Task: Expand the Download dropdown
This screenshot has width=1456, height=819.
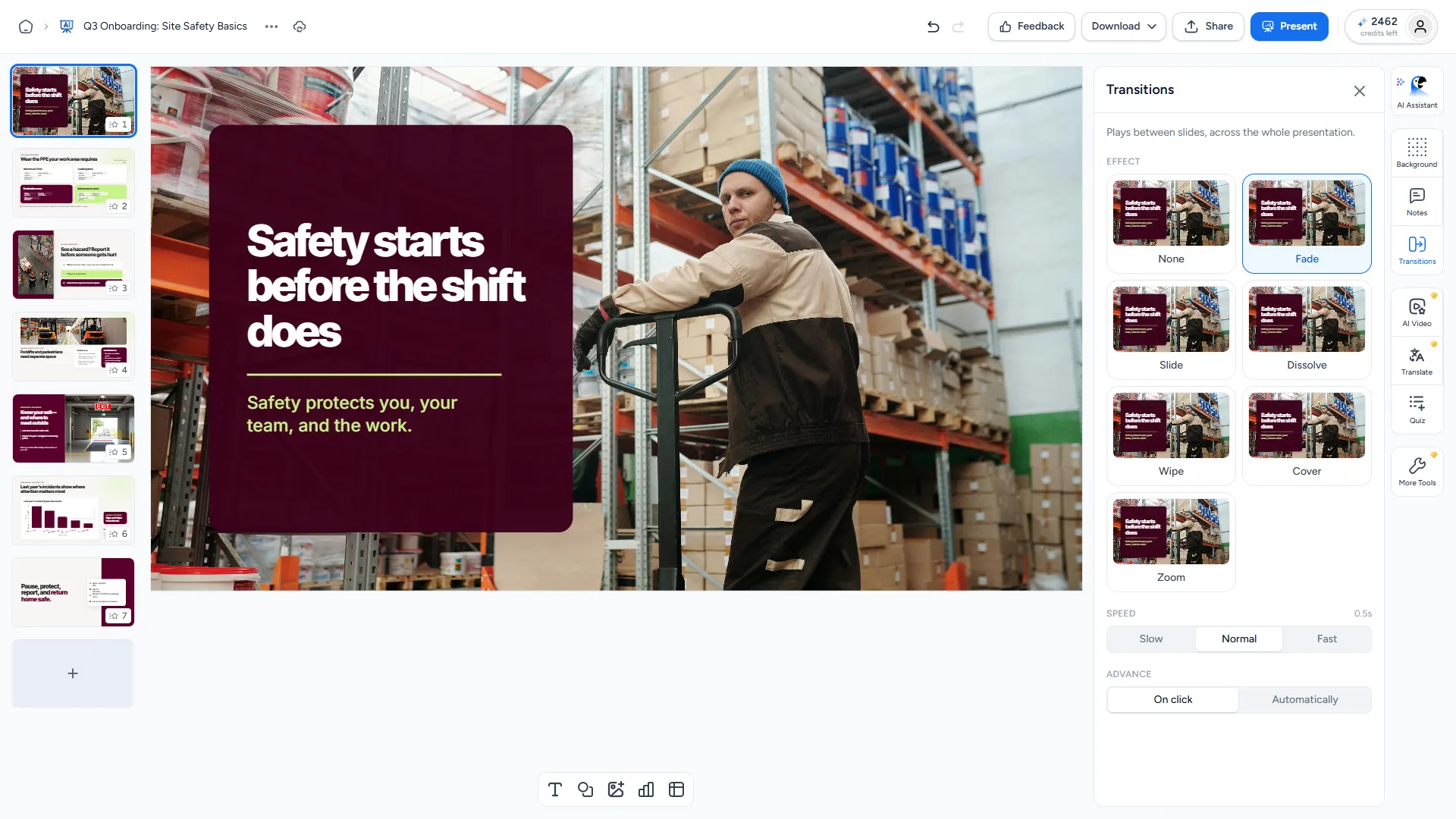Action: click(x=1123, y=27)
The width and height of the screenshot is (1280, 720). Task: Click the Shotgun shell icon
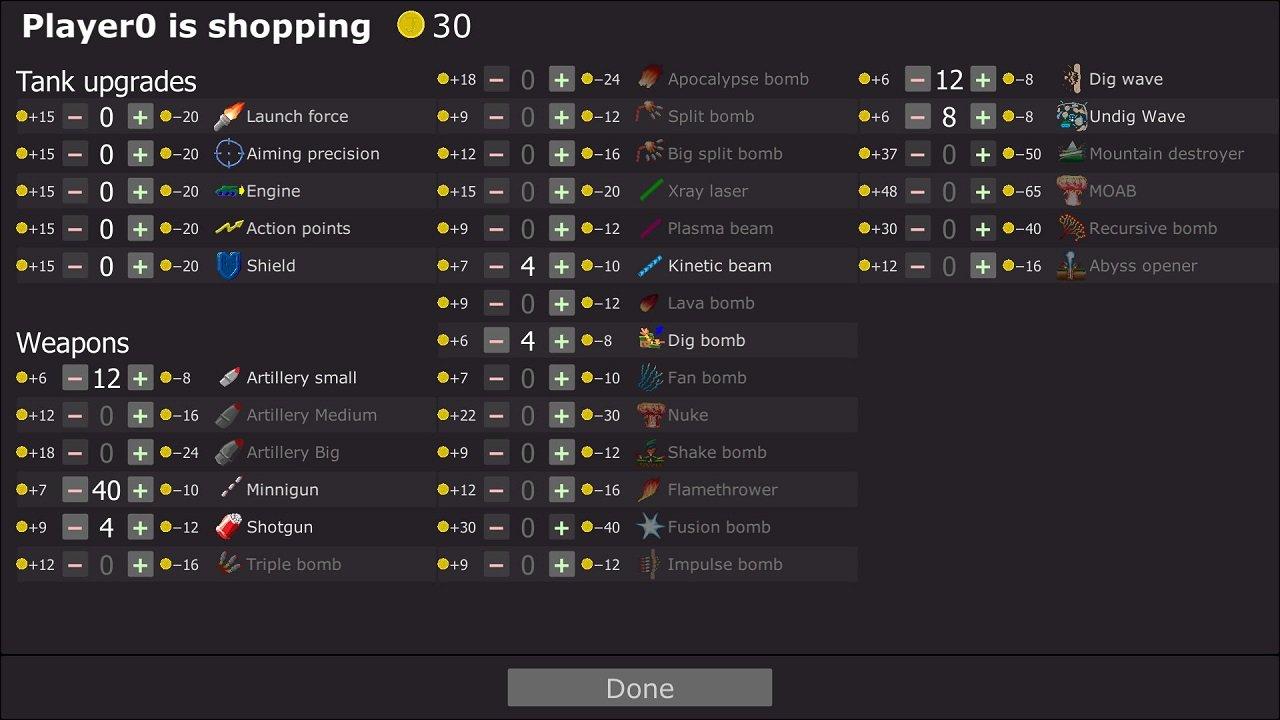click(229, 527)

= = = = = = =

▶ INSTRUCTIONS TO FOLLOW
Convert every line of the records above into a numbered list, omitting blank lines and leaving out the pictures.

▶ THE RESULT
1. Task: Expand the Download dropdown
2. This screenshot has width=1456, height=819.
3. Action: click(x=1123, y=27)
4. The width and height of the screenshot is (1280, 720). Task: Click the Shotgun shell icon
5. click(229, 527)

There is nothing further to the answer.